Solving inequalities is essential when determining regions where expressions are valid. In this exercise, we explore the inequality \(x^2 + 3x \geq 0\) to find where the fourth root function is defined. Inequality solving involves identifying values of \(x\) which satisfy an inequality. The steps include:

• Rephrasing the original condition into an inequality form that needs solving.
• Factoring or other algebraic manipulations to get simpler expressions.
• Determining the values of \(x\) where these simplified expressions keep the entire inequality true.

After simplifying and factoring, you can determine the intervals that satisfy the given inequality by testing different sections within the possible values for \(x\). This practice is integral to revealing where the function maintains its defined nature for real outputs.

Real numbers include all the numbers you could think of on the number line, from minus infinity to plus infinity. They encompass everything: integers, fractions, and irrational numbers like \(\sqrt{2}\).

In solving inequalities like \(x^2 + 3x \geq 0\), you're aiming to find which real numbers make the expression true. This underscores the necessity of understanding the continuum of the number line. For example, when determining the domain of the function \(f(x) = \sqrt[4]{x^2 + 3x}\), only certain real number segments make the expression logically valid. Therefore, understanding these segments demands knowledge of how real numbers interact with algebraic expressions and inequalities.

Interval testing is a practical approach to identifying which parts of the number line meet certain conditions. When solving inequalities such as \(x(x + 3) \geq 0\), breaking it down into intervals can be valuable.First, determine critical points, where either the expression is zero or changes sign. Here, critical points were found at \(x = 0\) and \(x = -3\). The next step is to test values in the resulting intervals: (-∞, -3), (-3, 0), and (0, ∞).

• Pick any value within each interval and substitute it into the inequality.
• If the expression is positive (or zero), the interval is part of the solution.
• If the expression is negative, the interval is not part of the domain.
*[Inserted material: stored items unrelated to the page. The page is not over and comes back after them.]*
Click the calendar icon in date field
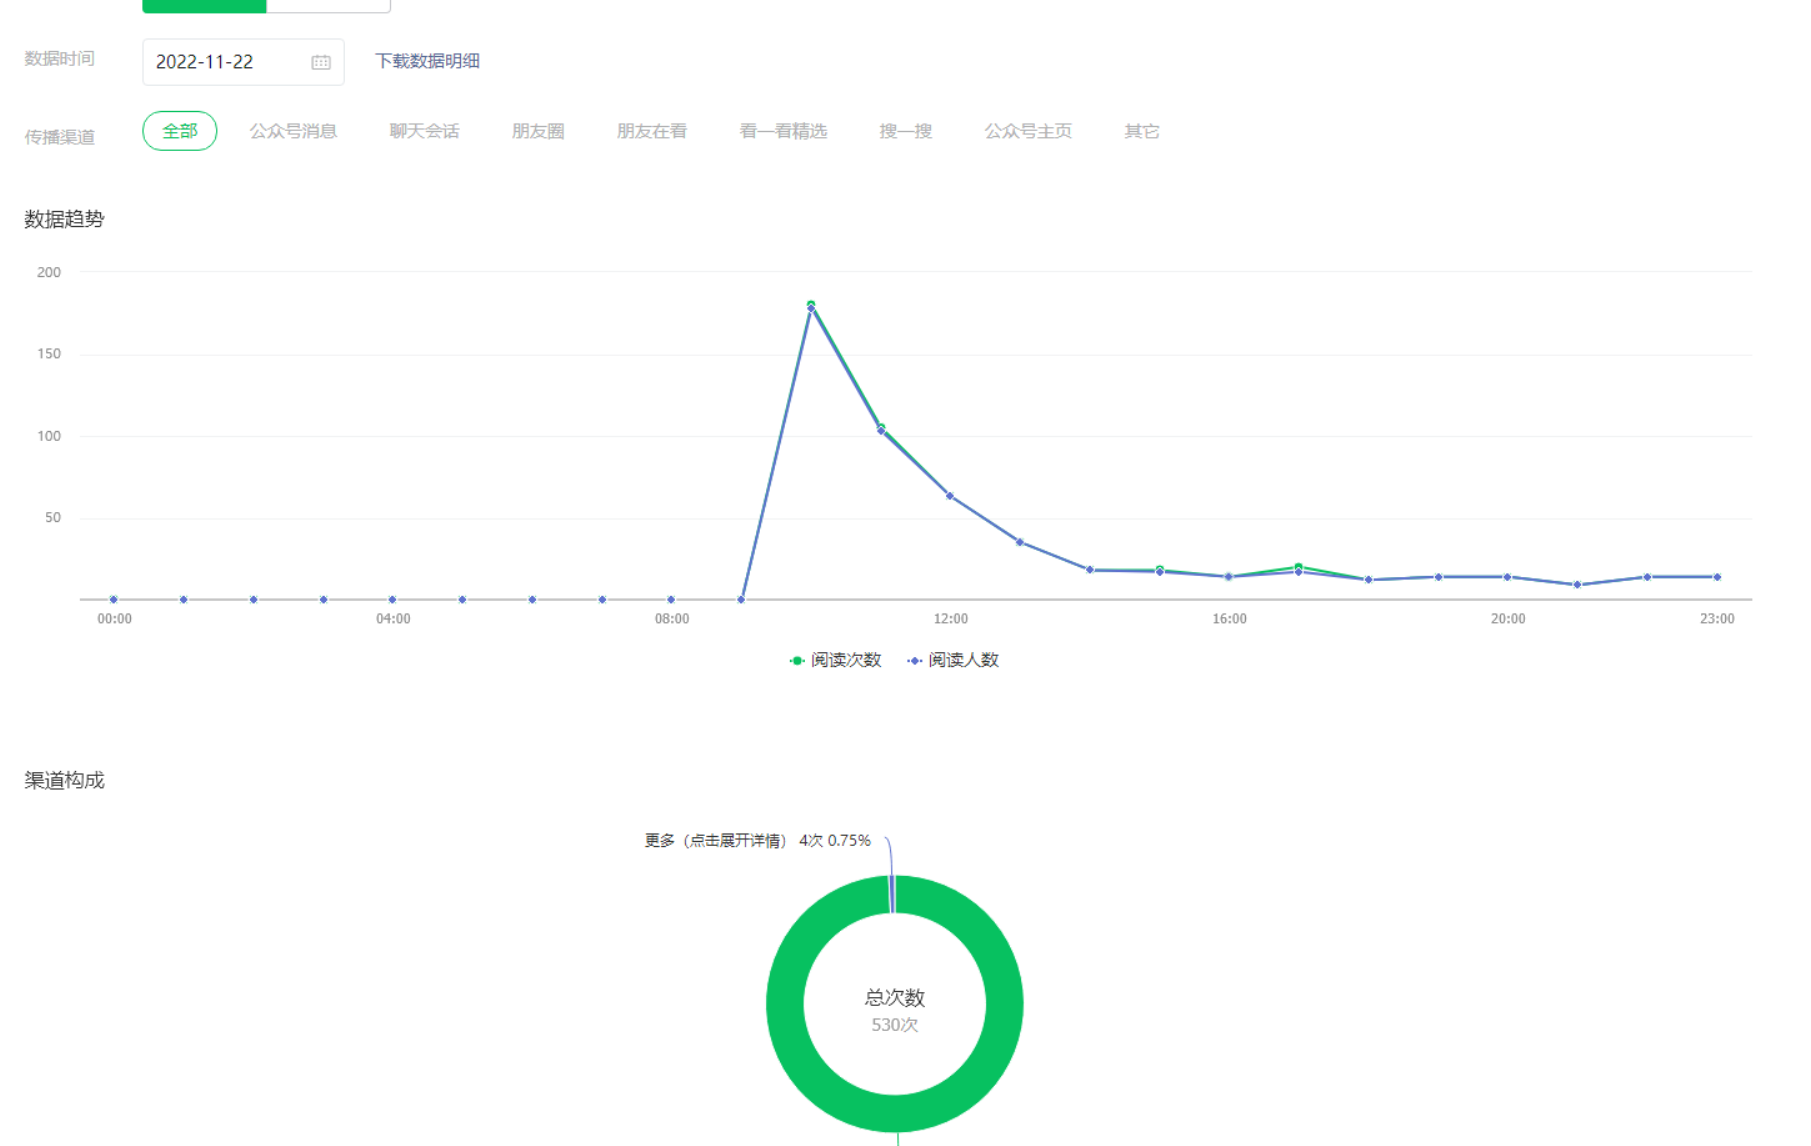This screenshot has width=1811, height=1146. 320,62
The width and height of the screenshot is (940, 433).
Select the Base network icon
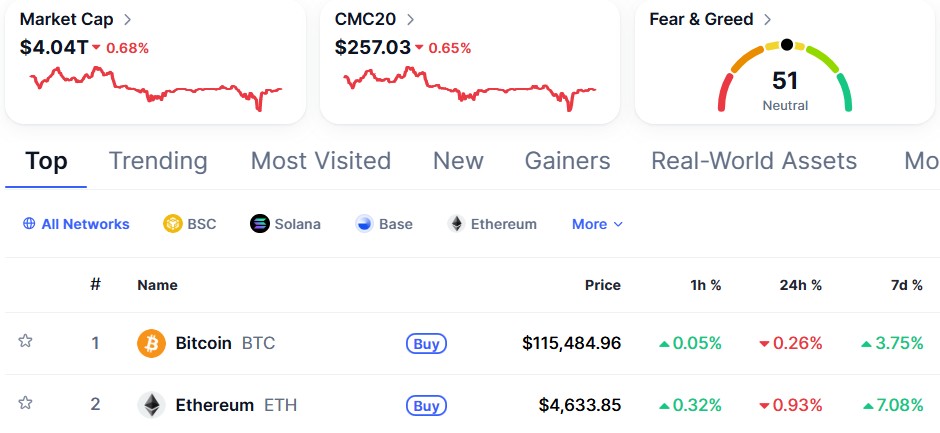pos(364,224)
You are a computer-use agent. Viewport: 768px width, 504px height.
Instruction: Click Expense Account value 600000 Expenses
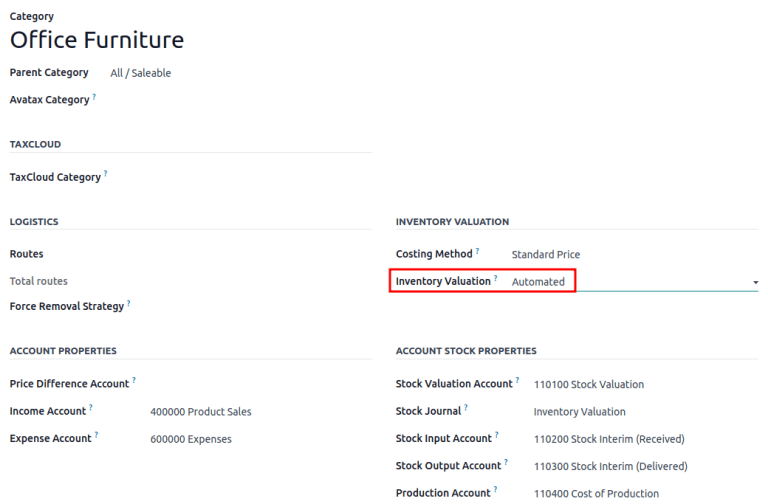[190, 439]
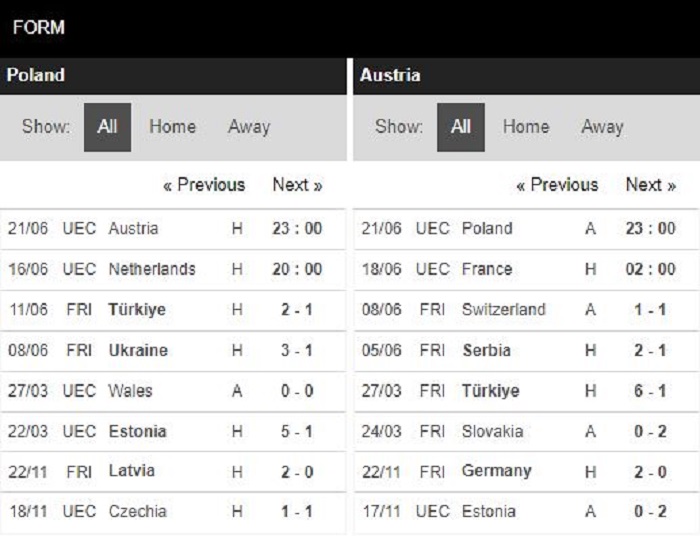Show Poland's Home matches only
The height and width of the screenshot is (536, 700).
click(172, 127)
By rigorous testing, you can confidently say which intervals should be included in the function's domain to ensure the expression is defined and valid in its real number scope.

Factoring is a fundamental algebraic tool to simplify expressions or solve equations and inequalities. For the inequality \(x^2 + 3x \geq 0\), we factor it as \(x(x + 3)\). This helps in breaking down the expression into simpler components and identifying roots or critical values.

When an expression is factored:

• You can quickly identify key points or roots by setting each factor to zero.
• Factoring simplifies the process of finding intervals needed for testing or solving.
• It helps determine the overall behavior of the function across different ranges of x-values.

In this case, the critical points \(x = 0\) and \(x = -3\) are clearly visible once the quadratic expression is factored, making subsequent steps like interval testing, straightforward. Factoring provides clarity and reduces complexity, aiding in accurately finding where the entire inequality holds true.